— Stored data entries —
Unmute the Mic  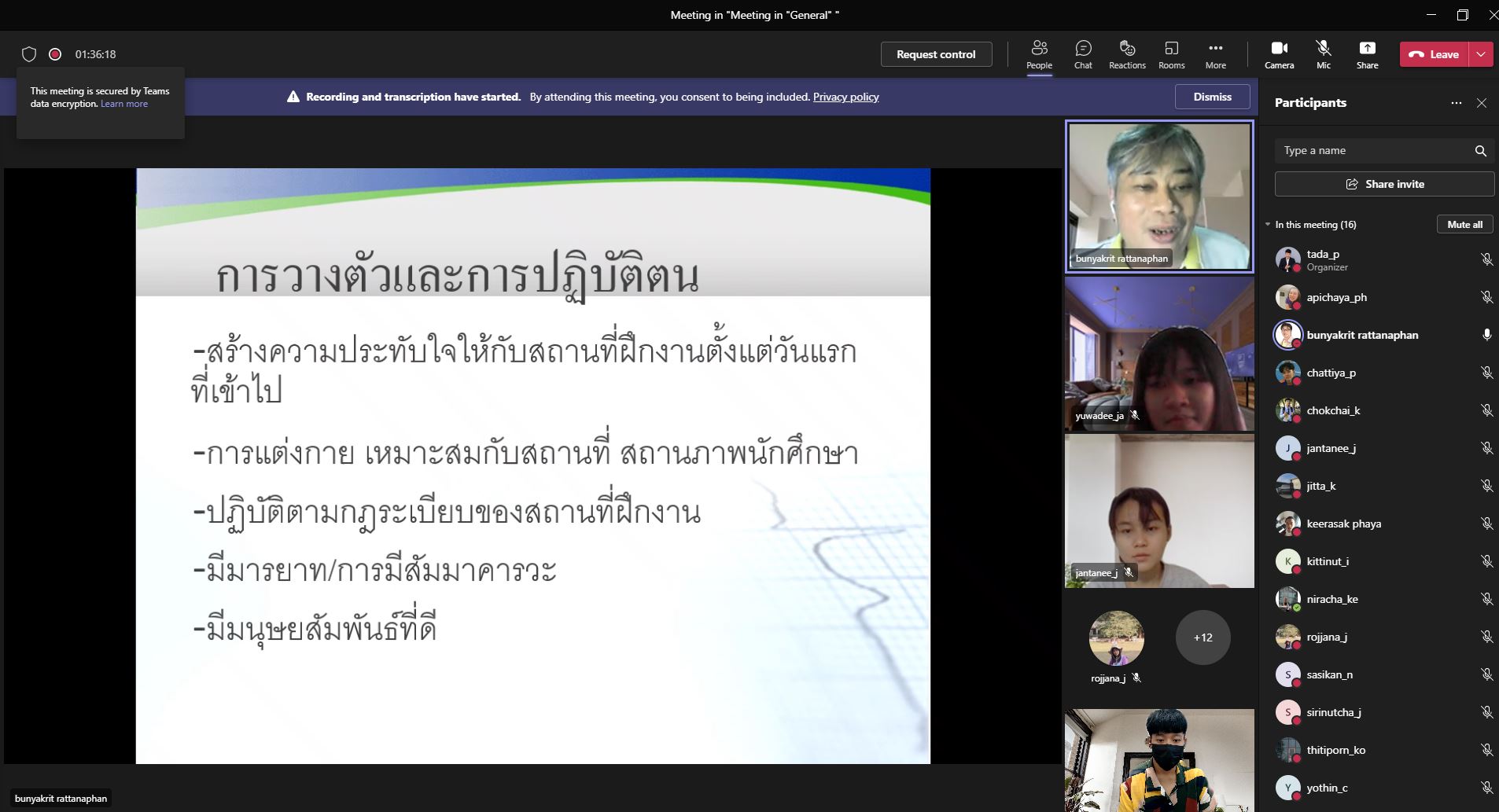tap(1324, 49)
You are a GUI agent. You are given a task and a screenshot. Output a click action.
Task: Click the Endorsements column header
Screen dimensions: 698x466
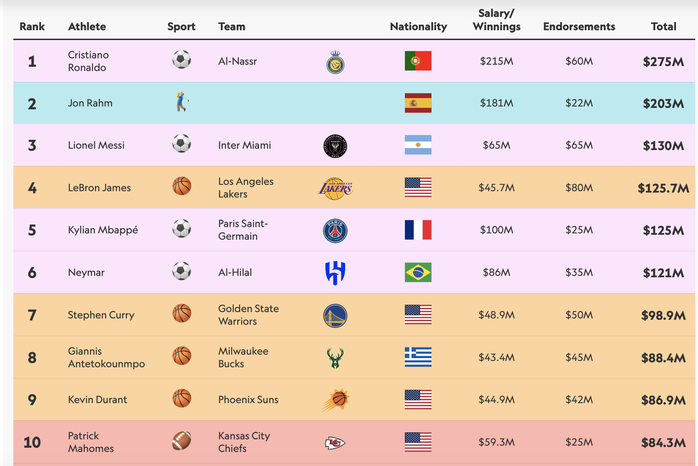pos(579,27)
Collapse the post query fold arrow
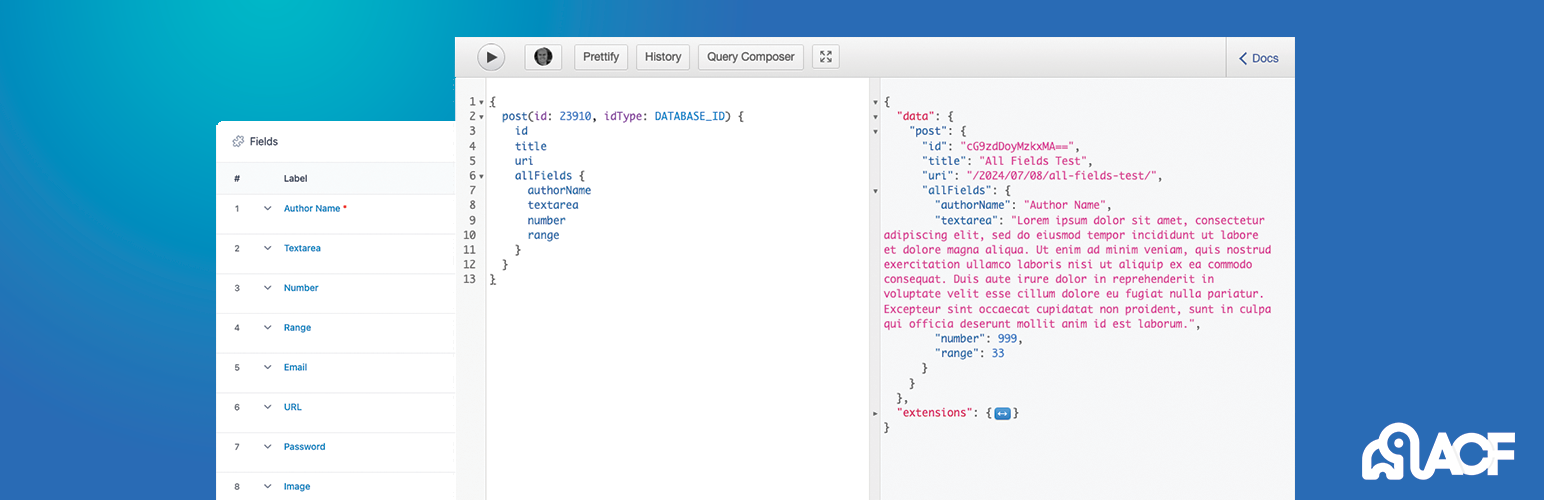1544x500 pixels. [x=481, y=117]
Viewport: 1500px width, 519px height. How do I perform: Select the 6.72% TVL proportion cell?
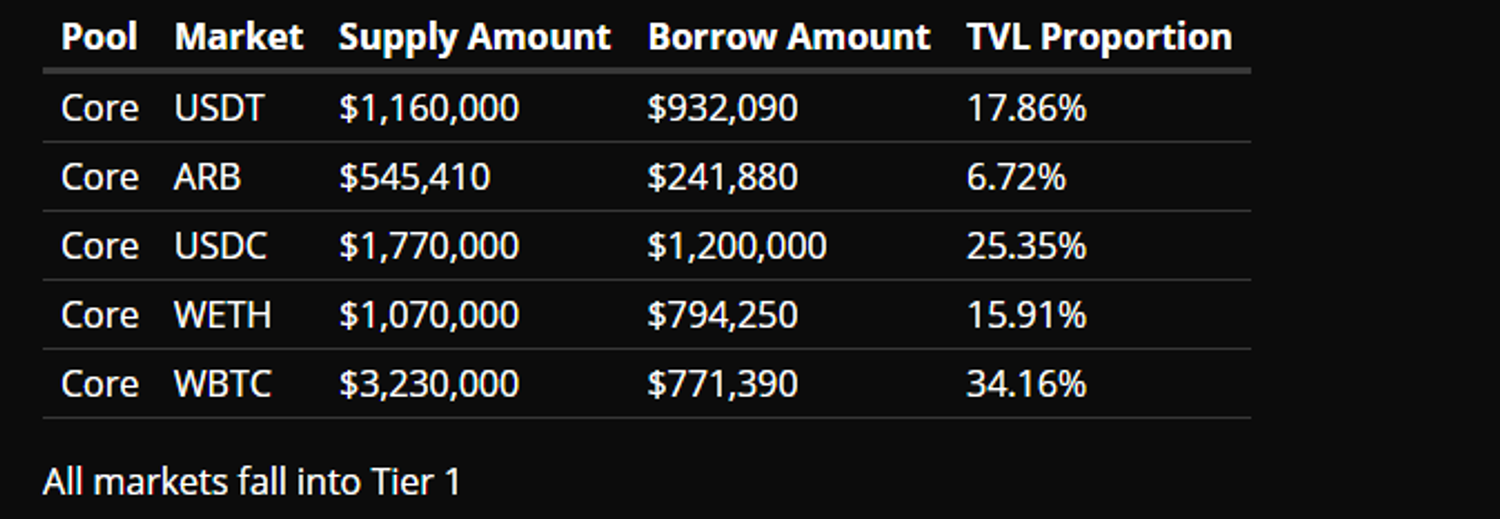[1016, 177]
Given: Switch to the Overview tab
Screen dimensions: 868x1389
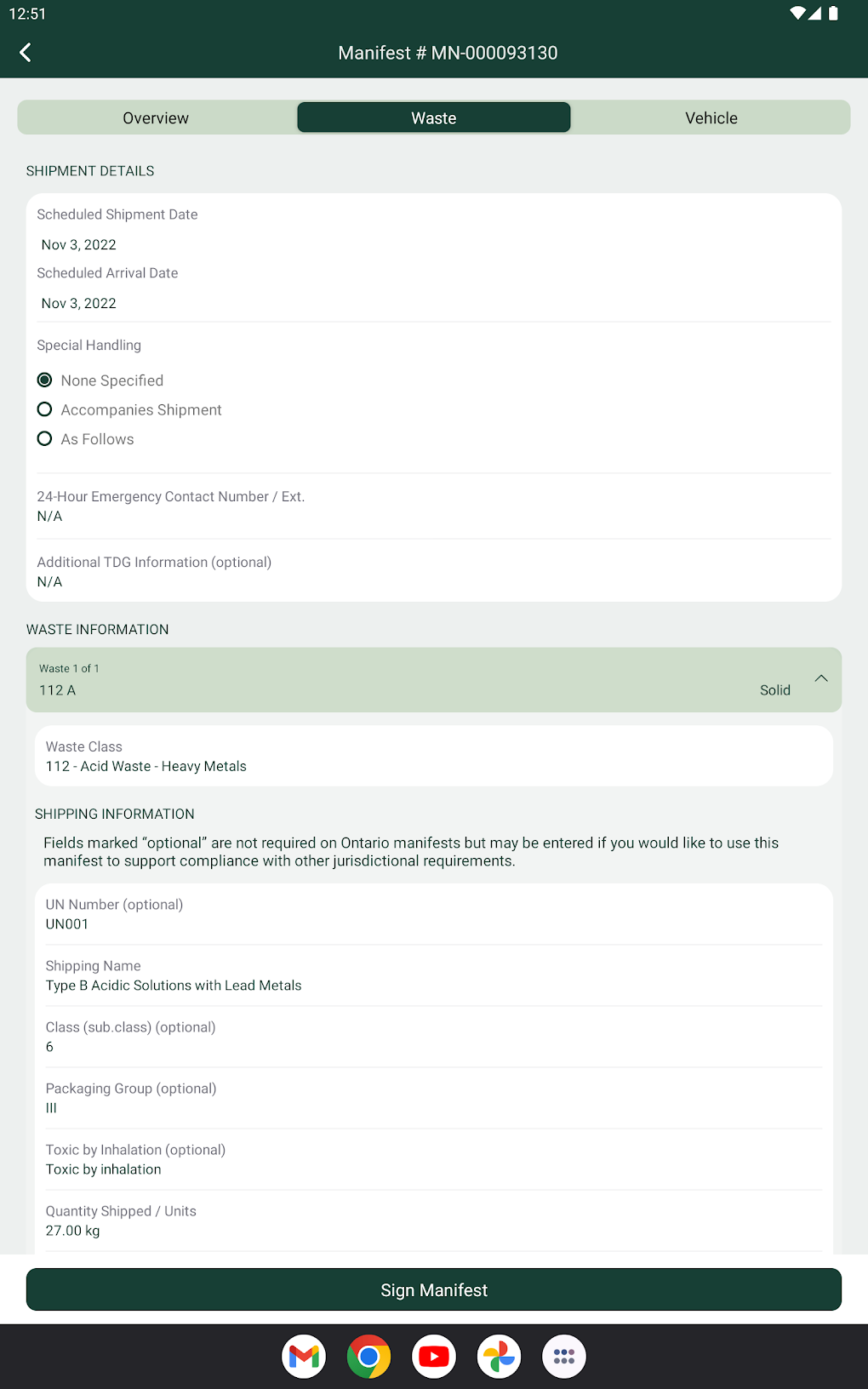Looking at the screenshot, I should pos(156,117).
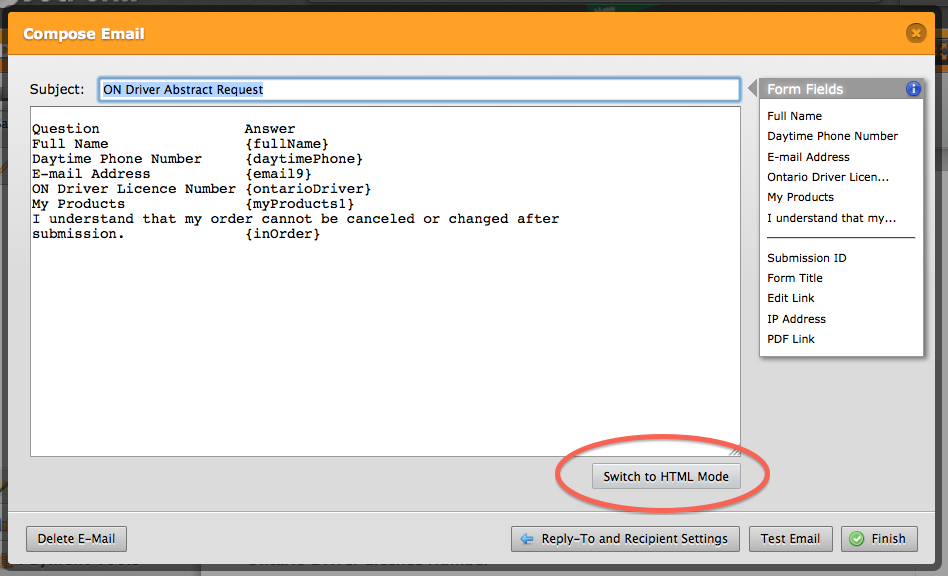The image size is (948, 576).
Task: Send a Test Email
Action: [x=790, y=539]
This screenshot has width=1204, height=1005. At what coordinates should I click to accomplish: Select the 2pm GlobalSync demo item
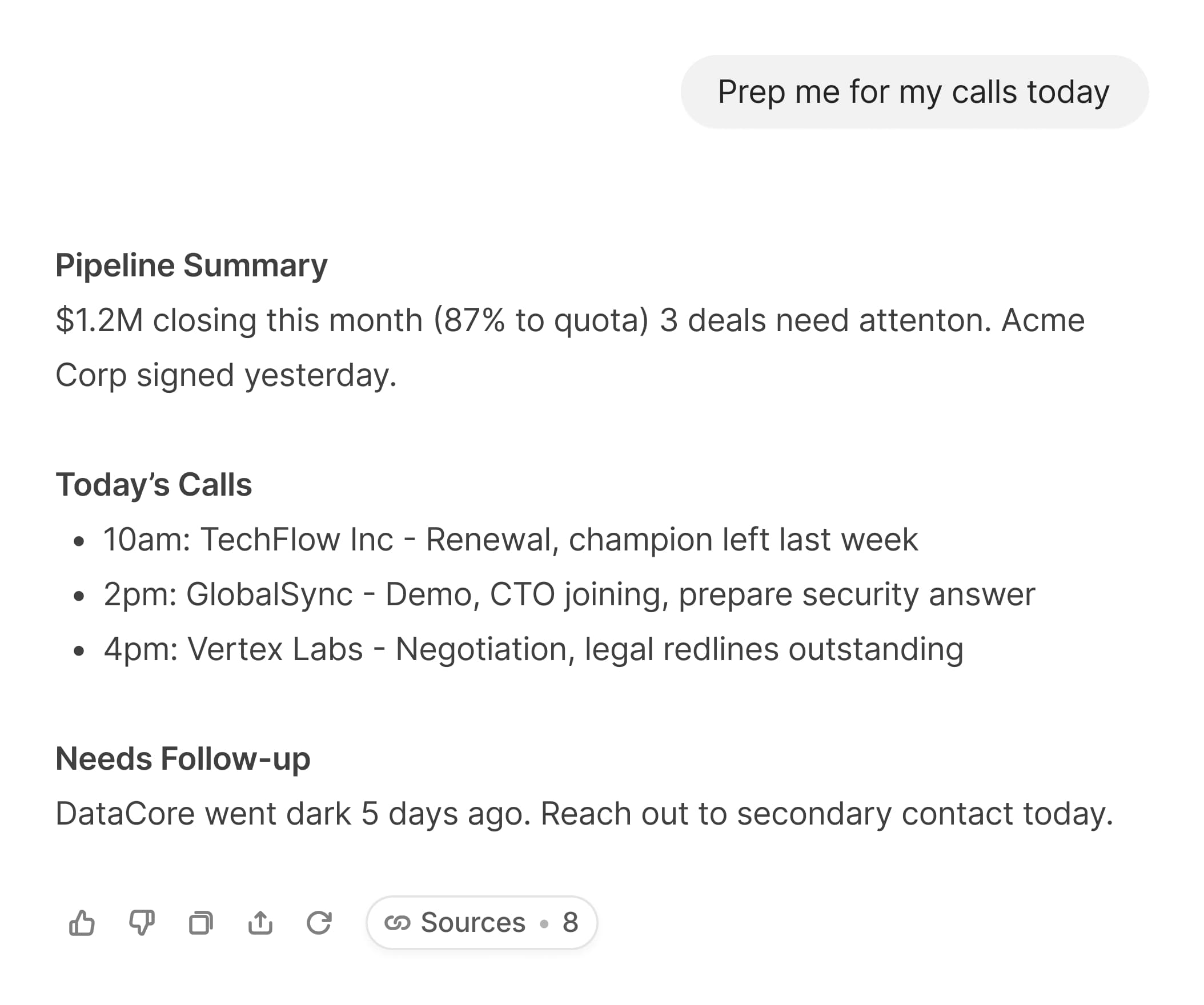(569, 594)
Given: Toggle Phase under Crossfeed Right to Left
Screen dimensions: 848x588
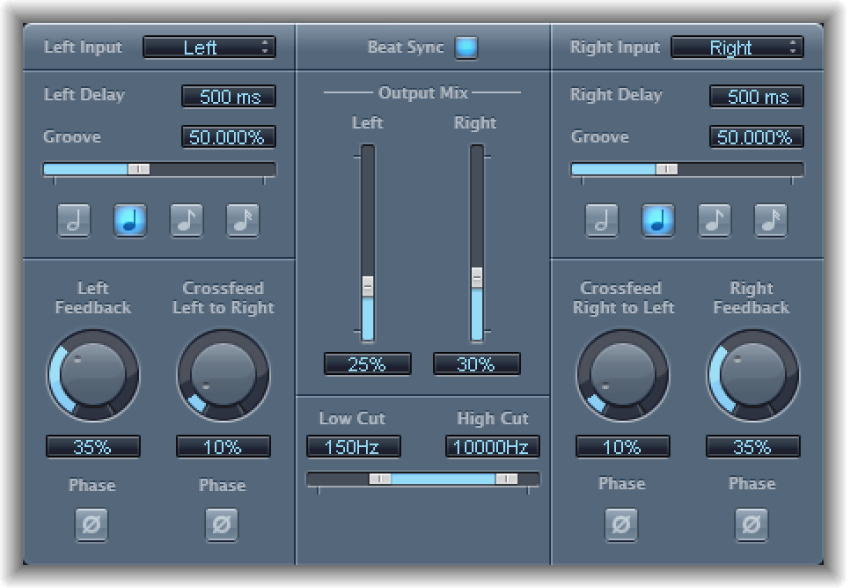Looking at the screenshot, I should pos(620,525).
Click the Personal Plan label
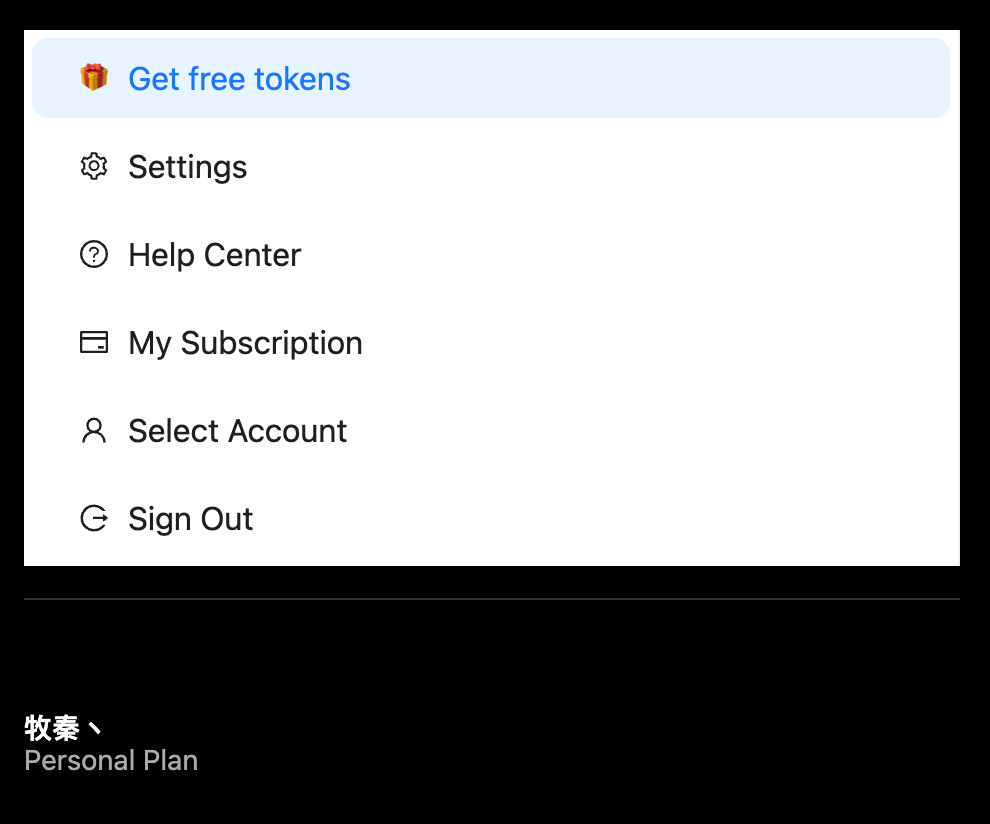 coord(111,761)
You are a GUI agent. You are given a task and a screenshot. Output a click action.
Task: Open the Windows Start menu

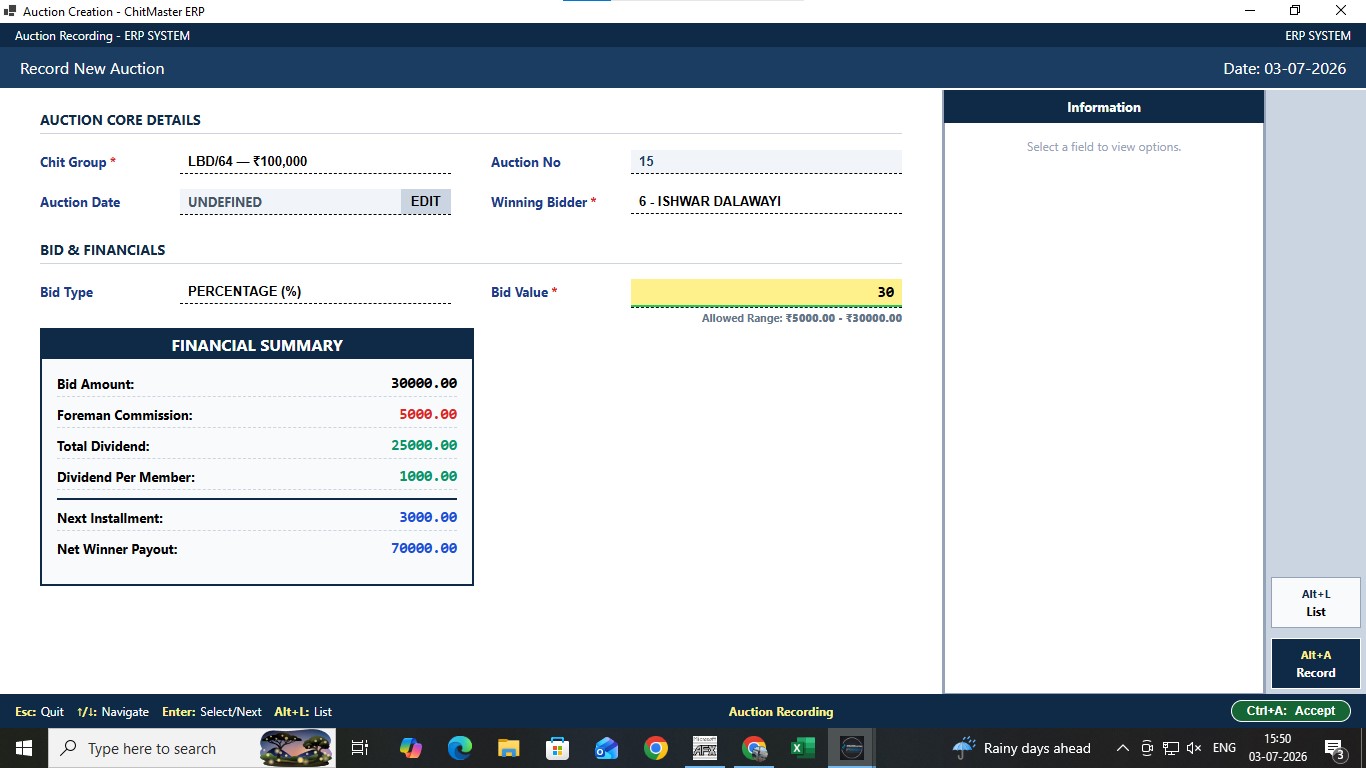pyautogui.click(x=24, y=748)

— What to work on —
Leaving the pictures out, set down exactly the lines from the one with "Collapse the post query fold arrow" through the end of the records.

— Exercise answer —
Collapse the post query fold arrow
1544x500 pixels. [x=481, y=117]
Viewport: 1500px width, 519px height. How do I perform: Select the 6.72% TVL proportion cell?
[1016, 177]
Given: Switch to the Overview tab
Screen dimensions: 868x1389
Looking at the screenshot, I should pos(156,117).
The image size is (948, 576).
Task: Send a Test Email
Action: [x=790, y=539]
This screenshot has width=1204, height=1005. At what coordinates should I click to accomplish: Select the 2pm GlobalSync demo item
(569, 594)
Given: Toggle Phase under Crossfeed Right to Left
Screen dimensions: 848x588
Looking at the screenshot, I should pos(620,525).
Click the Personal Plan label
 coord(111,761)
You are a GUI agent. You are given a task and a screenshot. Output a click action.
Task: Open the Windows Start menu

pyautogui.click(x=24, y=748)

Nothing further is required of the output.